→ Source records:
▬▬▬▬▬▬▬▬▬▬
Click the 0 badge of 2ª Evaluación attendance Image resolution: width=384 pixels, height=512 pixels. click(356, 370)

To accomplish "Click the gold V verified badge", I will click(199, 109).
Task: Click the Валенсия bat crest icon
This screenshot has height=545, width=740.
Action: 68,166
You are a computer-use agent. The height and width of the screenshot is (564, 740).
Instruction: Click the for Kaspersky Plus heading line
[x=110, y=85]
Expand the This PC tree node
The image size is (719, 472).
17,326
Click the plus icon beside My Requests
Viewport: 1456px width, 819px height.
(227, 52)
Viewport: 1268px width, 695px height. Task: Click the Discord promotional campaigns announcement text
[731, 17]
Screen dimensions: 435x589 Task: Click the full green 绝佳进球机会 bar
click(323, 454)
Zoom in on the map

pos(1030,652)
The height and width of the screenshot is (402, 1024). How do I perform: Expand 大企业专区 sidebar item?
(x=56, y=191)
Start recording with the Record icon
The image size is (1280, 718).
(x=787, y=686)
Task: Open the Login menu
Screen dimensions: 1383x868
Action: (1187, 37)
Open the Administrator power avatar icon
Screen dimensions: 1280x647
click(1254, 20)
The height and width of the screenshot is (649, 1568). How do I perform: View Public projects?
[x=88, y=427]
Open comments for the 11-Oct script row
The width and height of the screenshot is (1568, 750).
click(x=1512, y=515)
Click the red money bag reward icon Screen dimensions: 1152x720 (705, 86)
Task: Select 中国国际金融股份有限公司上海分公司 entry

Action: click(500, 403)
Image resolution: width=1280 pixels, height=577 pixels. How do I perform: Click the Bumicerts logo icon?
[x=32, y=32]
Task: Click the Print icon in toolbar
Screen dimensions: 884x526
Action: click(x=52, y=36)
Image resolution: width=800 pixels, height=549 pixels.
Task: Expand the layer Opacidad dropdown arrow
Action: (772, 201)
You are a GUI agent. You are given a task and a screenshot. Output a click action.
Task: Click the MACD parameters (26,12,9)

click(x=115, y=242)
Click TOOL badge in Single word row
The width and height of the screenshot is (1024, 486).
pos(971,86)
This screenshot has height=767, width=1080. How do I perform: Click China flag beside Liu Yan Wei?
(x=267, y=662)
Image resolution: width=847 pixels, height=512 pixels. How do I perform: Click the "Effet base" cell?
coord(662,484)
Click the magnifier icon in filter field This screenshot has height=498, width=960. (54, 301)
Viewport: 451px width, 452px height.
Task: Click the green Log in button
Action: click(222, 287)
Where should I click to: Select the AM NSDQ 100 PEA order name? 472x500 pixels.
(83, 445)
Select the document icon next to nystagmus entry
▬▬▬▬▬▬▬▬▬▬
Your output should match the records above word for word.

→ TASK RESPONSE:
Click the 0 badge of 2ª Evaluación attendance Image resolution: width=384 pixels, height=512 pixels. click(356, 370)

To accomplish "Click the gold V verified badge", I will click(199, 109).
Task: Click the Валенсия bat crest icon
This screenshot has height=545, width=740.
Action: 68,166
You are a computer-use agent. The height and width of the screenshot is (564, 740).
Instruction: Click the for Kaspersky Plus heading line
[x=110, y=85]
Expand the This PC tree node
The image size is (719, 472).
17,326
Click the plus icon beside My Requests
Viewport: 1456px width, 819px height.
(227, 52)
Viewport: 1268px width, 695px height. Task: Click the Discord promotional campaigns announcement text
[731, 17]
Screen dimensions: 435x589 Task: Click the full green 绝佳进球机会 bar
click(323, 454)
Zoom in on the map

pos(1030,652)
The height and width of the screenshot is (402, 1024). How do I perform: Expand 大企业专区 sidebar item?
(x=56, y=191)
Start recording with the Record icon
The image size is (1280, 718).
(x=787, y=686)
Task: Open the Login menu
Screen dimensions: 1383x868
Action: (1187, 37)
Open the Administrator power avatar icon
Screen dimensions: 1280x647
click(1254, 20)
The height and width of the screenshot is (649, 1568). How do I perform: View Public projects?
[x=88, y=427]
Open comments for the 11-Oct script row
The width and height of the screenshot is (1568, 750).
click(x=1512, y=515)
Click the red money bag reward icon Screen dimensions: 1152x720 (705, 86)
Task: Select 中国国际金融股份有限公司上海分公司 entry

Action: click(500, 403)
Image resolution: width=1280 pixels, height=577 pixels. How do I perform: Click the Bumicerts logo icon?
[x=32, y=32]
Task: Click the Print icon in toolbar
Screen dimensions: 884x526
Action: click(x=52, y=36)
Image resolution: width=800 pixels, height=549 pixels.
Task: Expand the layer Opacidad dropdown arrow
Action: (772, 201)
You are a GUI agent. You are given a task and a screenshot. Output a click action.
Task: Click the MACD parameters (26,12,9)

click(x=115, y=242)
Click TOOL badge in Single word row
The width and height of the screenshot is (1024, 486).
pos(971,86)
This screenshot has height=767, width=1080. How do I perform: Click China flag beside Liu Yan Wei?
(x=267, y=662)
Image resolution: width=847 pixels, height=512 pixels. How do I perform: Click the "Effet base" cell?
coord(662,484)
Click the magnifier icon in filter field This screenshot has height=498, width=960. (54, 301)
Viewport: 451px width, 452px height.
Task: Click the green Log in button
Action: click(222, 287)
Where should I click to: Select the AM NSDQ 100 PEA order name? 472x500 pixels.
(83, 445)
Select the document icon next to nystagmus entry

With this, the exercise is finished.